[Exercise requirements]:
Answer these questions from the forum thread below:
(a) What monthly amount does LLL pay for print and online together?
(b) How many ads did Grumpy run, and how many phone calls did they bring in over the year?
(c) How many pages of Miami roofing contractors did the hard copy YP have in 2007, and how many does it have now?

[Source document]:
******************************
# Yellowbook / Yellowpages



## LLL (Apr 5, 2011)

Do you guys still run in the print books and online - I've been doing it for years and am curious who has abandoned them all together. I run a small add and they both get me for $100 a month (that includes print&online) - not a ton of money but would like to hear some feedback .
I have my own website and extensive seo that gets me a fair amount of leads.


----------



## Grumpy (Oct 29, 2008)

My advice, based on my past experience. Don;t do it unless you have cash to burn. Then again if you have cash to burn buy some scotch and cigars and injoy the cash instead.

I had 4 ads running in two books for a full year, business card sized, I got 2 or 3 phone calls the entire year and not one sale. 


If you run an ad, don't you know if it works or not? Don't you ask each and ever customer you speak with "How did you hear about us?" I always ask, well 99% of the time, I do occasionally forget. Furthermore I enter that data into a database and can look at reports at where my leads are coming from. If I had ads in the yellow pages I would know if they worked.


----------



## BrandRoof (Dec 13, 2011)

They still make yellow pages?


----------



## LLL (Apr 5, 2011)

Yes - we should do a better job of tracking that info. Thanks for the replies.


----------



## Gadwall (Jul 22, 2012)

I tried if for a year. Received a few calls from old people. It never paid for itself.


----------



## red_cedar (Mar 9, 2009)

We have a small ad in our yellow pages. Cost is about 69 $month, includes an internet listing as well.
I feel it maintains a presence and is low cost.

I personally use the yellow pages and don't feel I'm the only one.
We get a monthly statement showing activity for online hits as well as phone calls. 

It is only one of several methods of advertising we have going on at the same time.


----------



## roofermikeinc (Jan 22, 2012)

*Miami Roofers in the YP*

In 2007 there were 12 pages of Miami Roofing Contractors in the hard copy YP. Now there are 3. The economy killed a lot but many dropped, I'm sure. 
Two years ago a YP rep quoted me a dollar bill sized ad, 1st page OL listing, free website & listings on other related sites for $5000/YR. Called back a week later & asked a different rep for a quote for a page 1 OL listing ONLY: $4000/YR. 'Nuff said... :whistling:

* roofermike*

www.roofermikeinc.com


----------



## dougger222 (Aug 13, 2010)

I ran adds with YB for several years. One year was in 3 books including Minneapolis/St. Paul. Most of my calls from that book came from the ghetto in North Minneapolis. I would write down the first name, last name, phone number, and when I got to the city would turn my pencil over and erase it!!! Nobody wants to hire a top quality roofer in the ghetto, aint gonna happen.

The last year advertising with them they ripped me off for hundreds of dollars. They used to call me from time to time and would rip them a new one!!!
******************************
[Record extracts]:
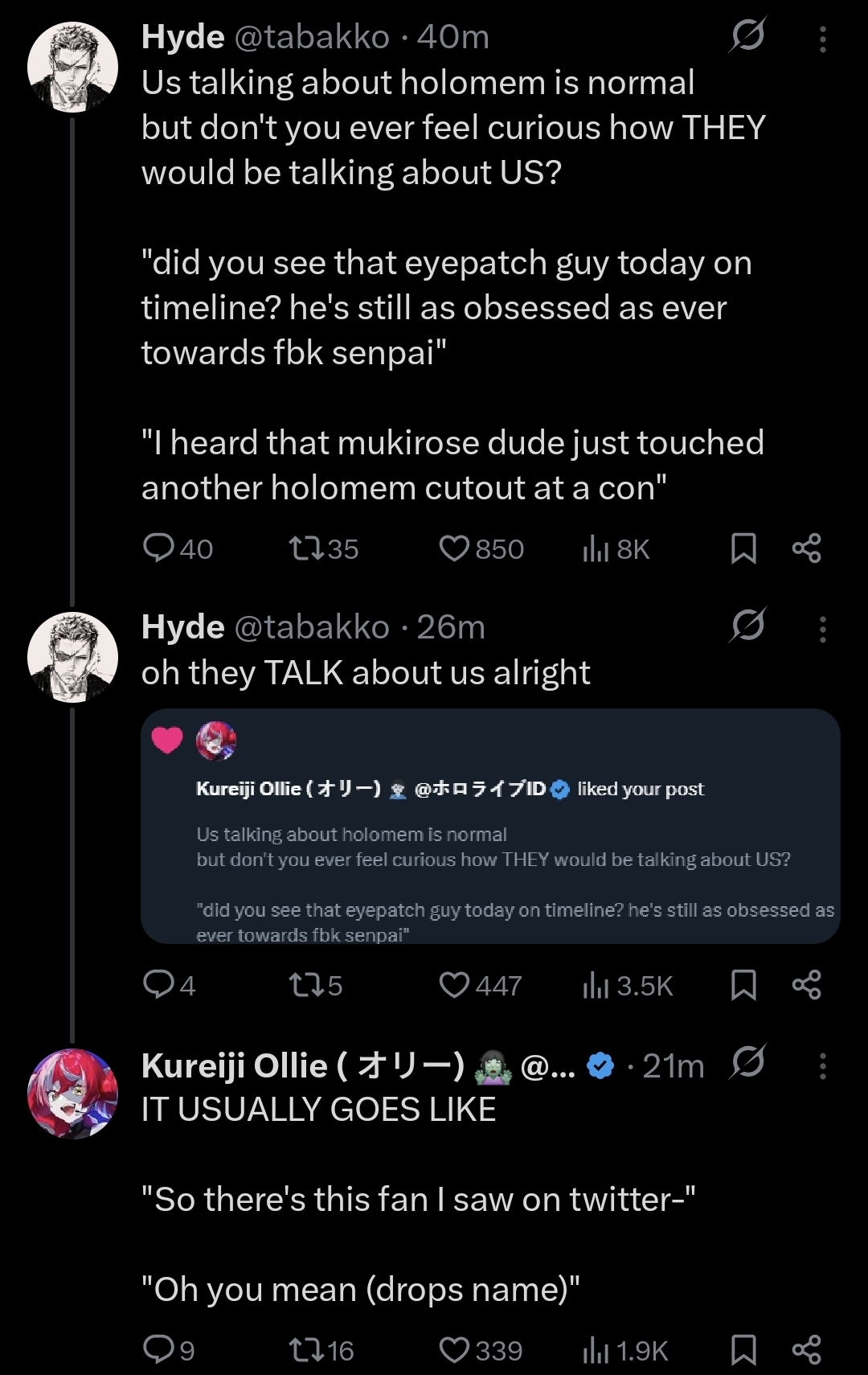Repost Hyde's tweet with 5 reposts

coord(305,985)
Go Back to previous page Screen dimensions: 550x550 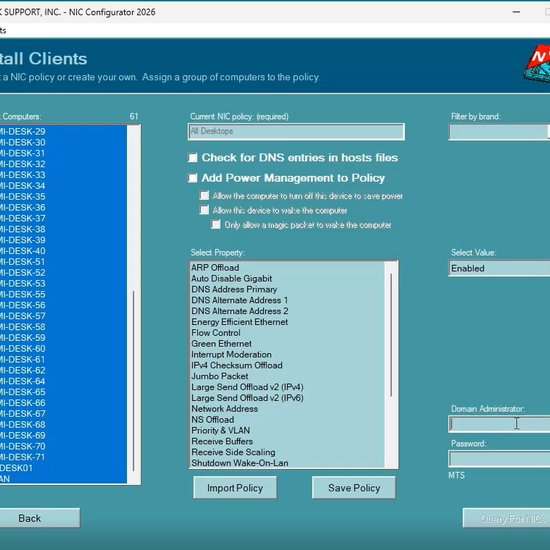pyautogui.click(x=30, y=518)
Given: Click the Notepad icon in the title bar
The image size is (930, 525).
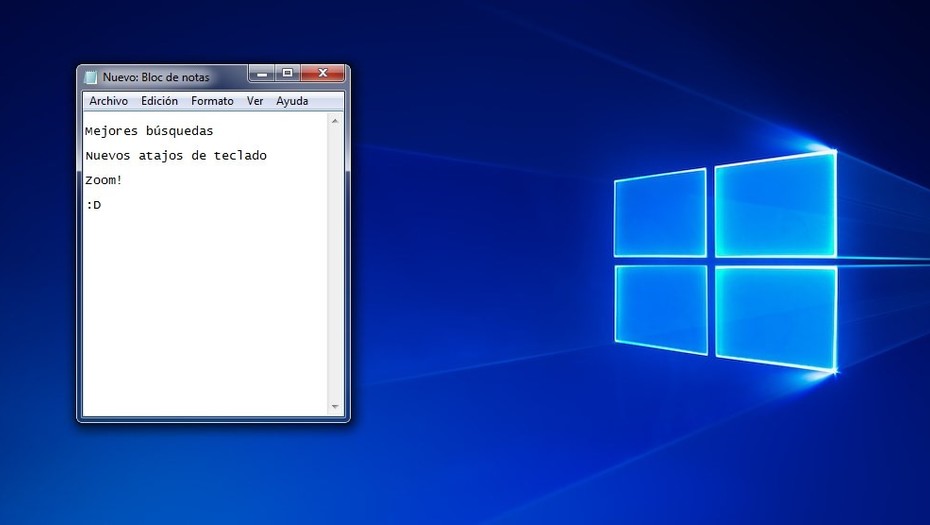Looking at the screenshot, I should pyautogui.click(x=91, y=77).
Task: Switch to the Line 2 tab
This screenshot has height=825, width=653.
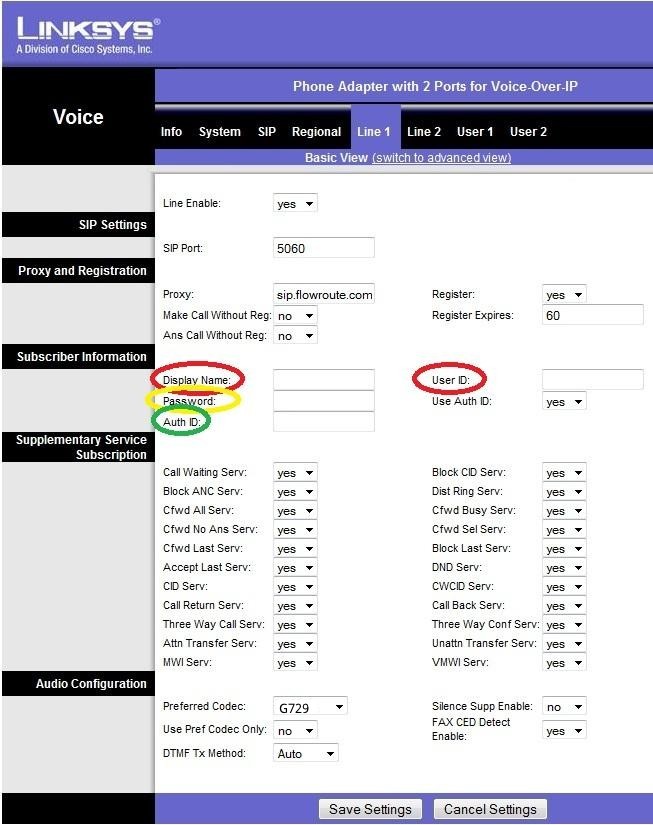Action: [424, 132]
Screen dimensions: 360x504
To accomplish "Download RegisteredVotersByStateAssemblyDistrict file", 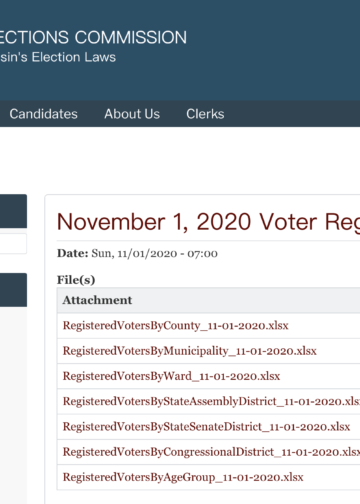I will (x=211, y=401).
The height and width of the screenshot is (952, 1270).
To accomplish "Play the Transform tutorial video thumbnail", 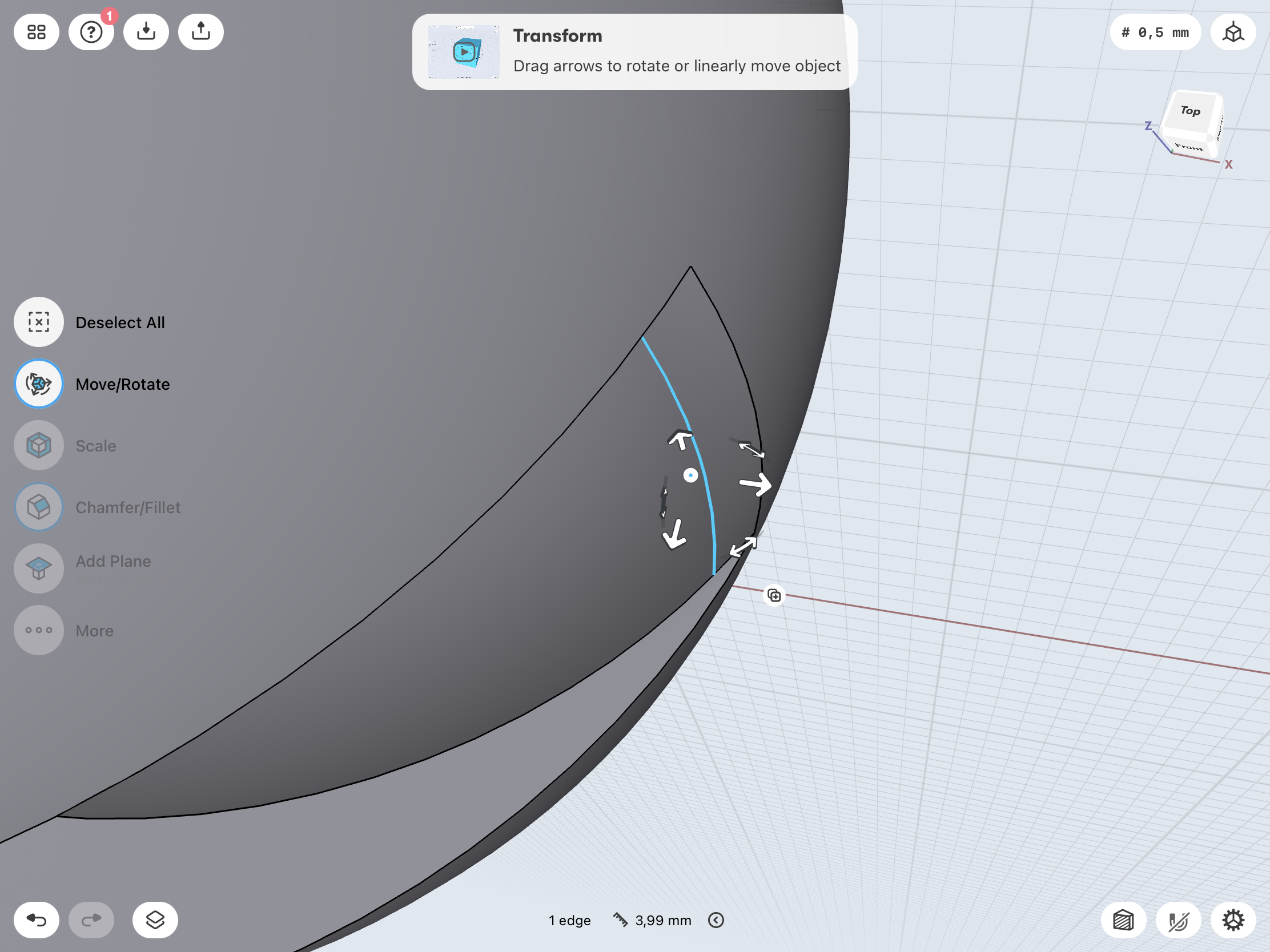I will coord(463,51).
******************************
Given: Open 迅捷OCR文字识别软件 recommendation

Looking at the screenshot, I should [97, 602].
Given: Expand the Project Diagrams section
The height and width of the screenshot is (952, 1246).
******************************
[Result]:
(a) $100 a month.
(b) Four business-card-sized ads in two books, which brought 2 or 3 phone calls the entire year and not one sale.
(c) 12 pages in 2007, and 3 now.